New Poll Bernie or Bust Donald Trump Hillary Clinton

New Poll Shows ‘Bernie Or Bust’ Collapsing — For Donald Trump, That’s Bad News As Hillary Clinton Opens Wide Lead

A new poll released Sunday shows that the “Bernie or Bust” movement is falling apart, with fewer Bernie Sanders voters now saying they would vote for Donald Trump than the number of Hillary Clinton supporters in 2008 who said they would vote for John McCain.

In a bitterly contested campaign eight years ago, Hillary Clinton, at the time a senator from New York, lost the Democratic primary to then-Illinois Senator Barack Obama. A hard corps of Clinton supporters, known as “PUMAs,” an acronym reportedly for “Party Unity My A**,” swore they would never vote for Obama and that, instead, they would vote for McCain.

In June of 2008, polls showed a full 20 percent of Hillary Clinton supporters declaring their intention to vote for John McCain rather than Barack Obama.
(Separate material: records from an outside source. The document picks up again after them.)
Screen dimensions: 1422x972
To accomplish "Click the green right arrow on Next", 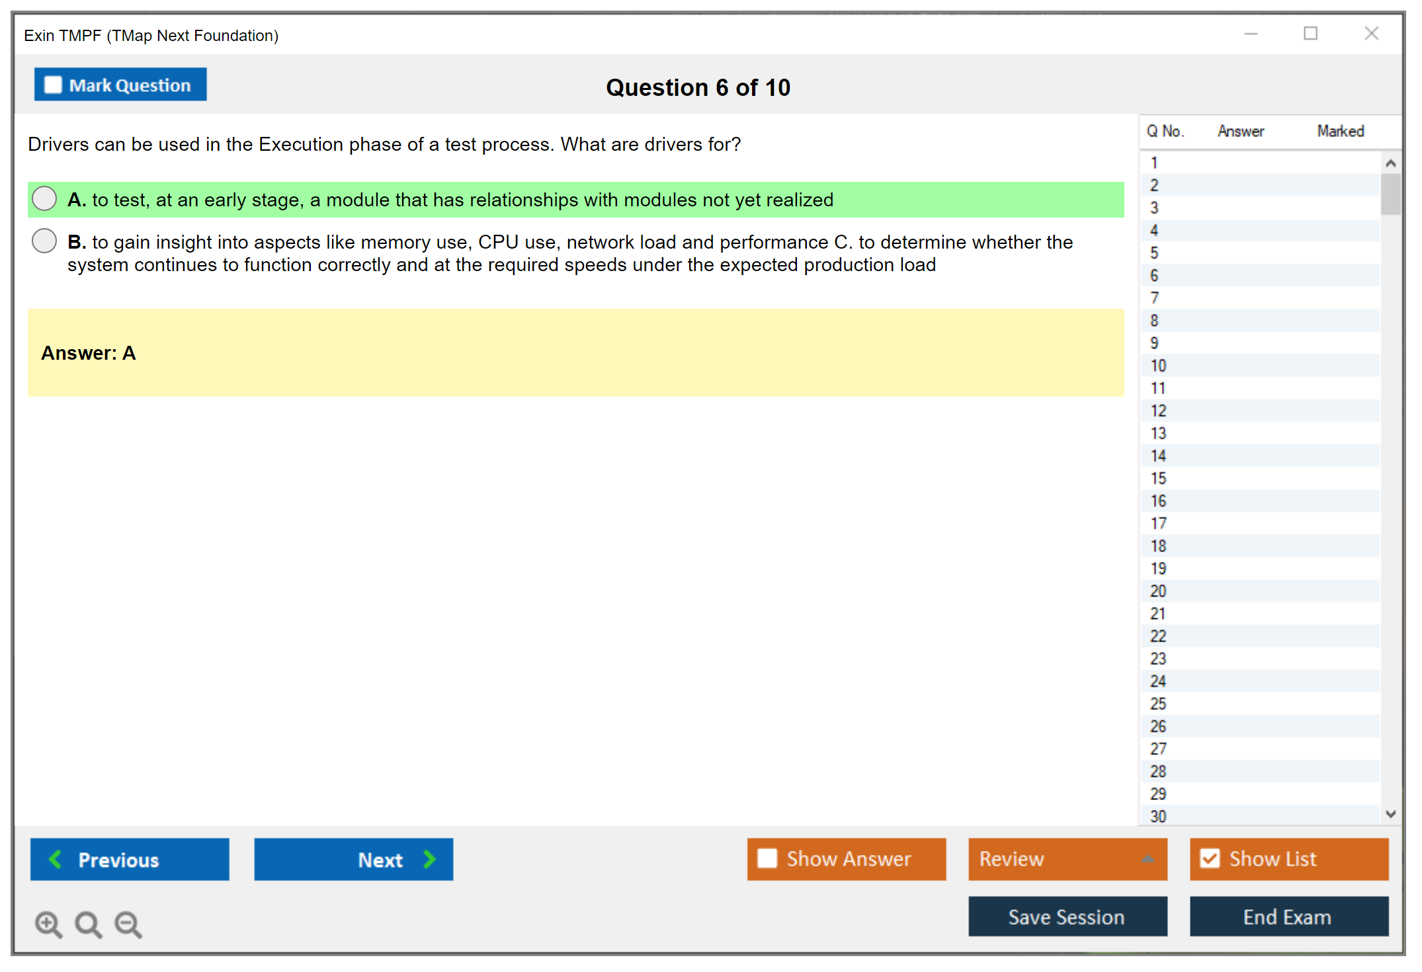I will pyautogui.click(x=430, y=859).
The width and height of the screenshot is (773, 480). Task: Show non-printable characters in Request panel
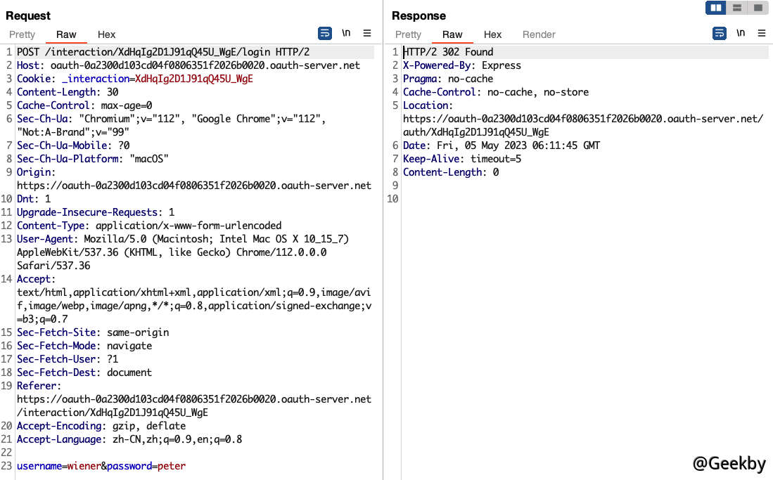(346, 33)

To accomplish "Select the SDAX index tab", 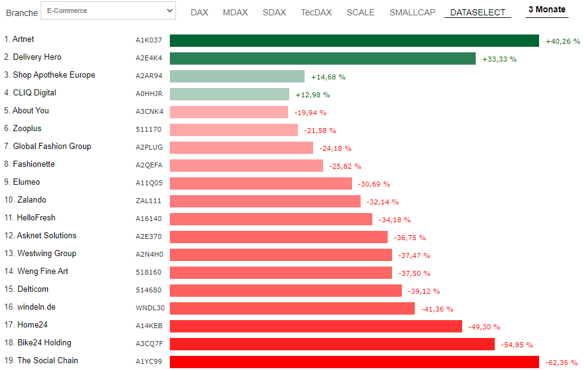I will click(274, 12).
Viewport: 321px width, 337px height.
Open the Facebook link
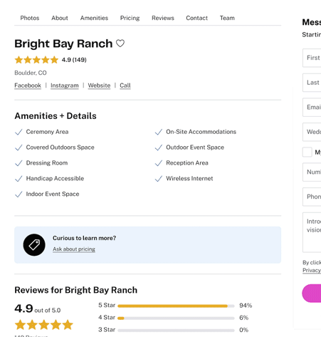(28, 85)
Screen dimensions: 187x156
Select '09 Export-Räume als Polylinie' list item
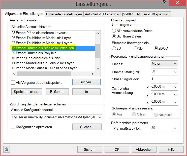pyautogui.click(x=34, y=53)
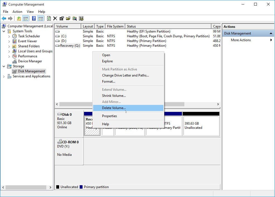
Task: Toggle the Show/Hide Console Tree icon
Action: [25, 18]
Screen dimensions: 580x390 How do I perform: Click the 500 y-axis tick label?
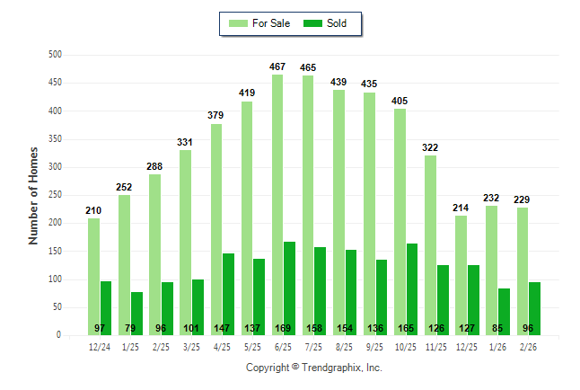[x=54, y=55]
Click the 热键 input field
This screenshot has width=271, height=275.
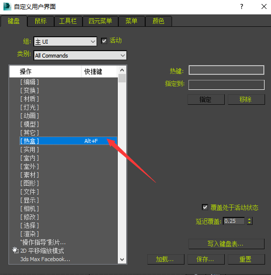[226, 70]
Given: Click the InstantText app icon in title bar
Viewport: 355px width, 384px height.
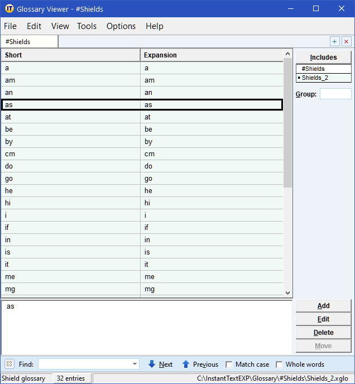Looking at the screenshot, I should [x=9, y=9].
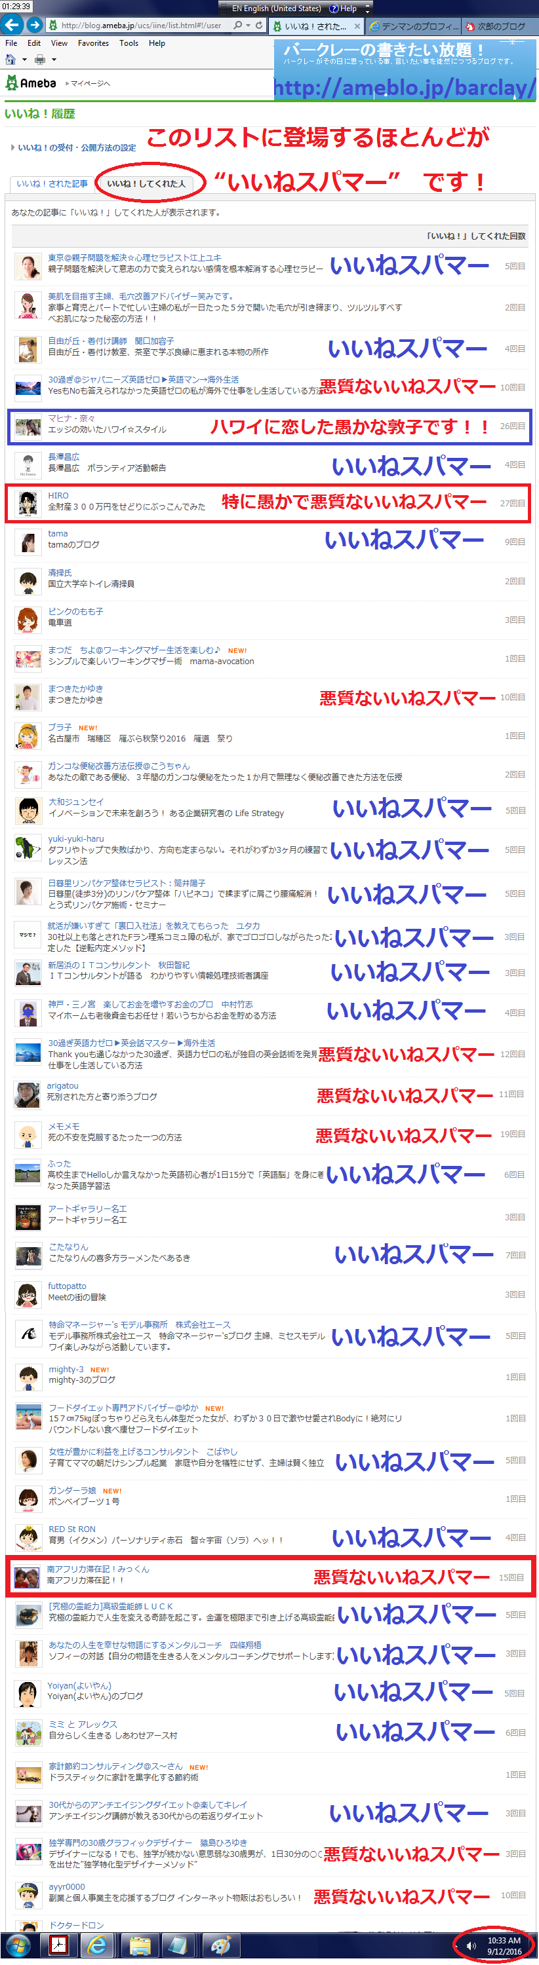The width and height of the screenshot is (539, 1965).
Task: Open the File Explorer folder taskbar icon
Action: 139,1945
By the end of October, just before the election, that number had dropped to 14 percent.

But as of June 23, 2016, with Hillary Clinton herself now the presumptive Democratic nominee to succeed Obama in the presidency, a new Washington Post/ABC News poll shows that only 8 percent of Bernie Sanders’ supporters now say they intend to cast their November ballots for Donald Trump, Clinton’s prospective Republican opponent.

Just one month earlier, the same polling organization showed that 20 percent of Sanders’ supporters said they would vote for Trump.

Perhaps as a result, the WaPo/ABC poll now puts Clinton out in front of Trump with a double-digit lead — 51 percent to 39 percent.

As seen in the video below, Bernie Sanders recently said that he would probably vote for Hillary Clinton himself in November, but he stopped short of giving Clinton his full endorsement.


The new poll, however, is based on interviews conducted before Sanders said that he would vote for Clinton. Whether even more Sanders’ supporters will now be influenced by their candidate’s intention to vote for her rather than Trump, whom Sanders referred to as a “bigot,” would be reflected in upcoming polls.

Trump himself has been issuing pleas to backers of Bernie Sanders to vote for him, rather than for Clinton, but Trump’s pleas appear to have had the opposite effect from what he intended, the new poll would suggest.

“The insiders wrote the rules of the game to keep themselves in power and in money,” Trump said in a speech this week.

“That’s why we’re asking Bernie Sanders voters to join our movement so together we can fix the system for all Americans. This includes fixing all of our many disastrous trade deals, and they are disastrous and destroying our country.”

Sanders, like Trump, has railed against free trade agreements throughout his primary campaign.

In addition to the single-digit share of Sanders’ supporters who say they will vote for Trump, according to the Post report on the new poll, “the 81 percent of Sanders backers who are now behind Clinton is a higher number than in any poll of 2008 Clinton backers who rallied to Obama. The high that year was 74 percent, in October.”

The poll falls in line with other recent polls that show Hillary Clinton pulling away from Donald Trump in the national race for the presidency.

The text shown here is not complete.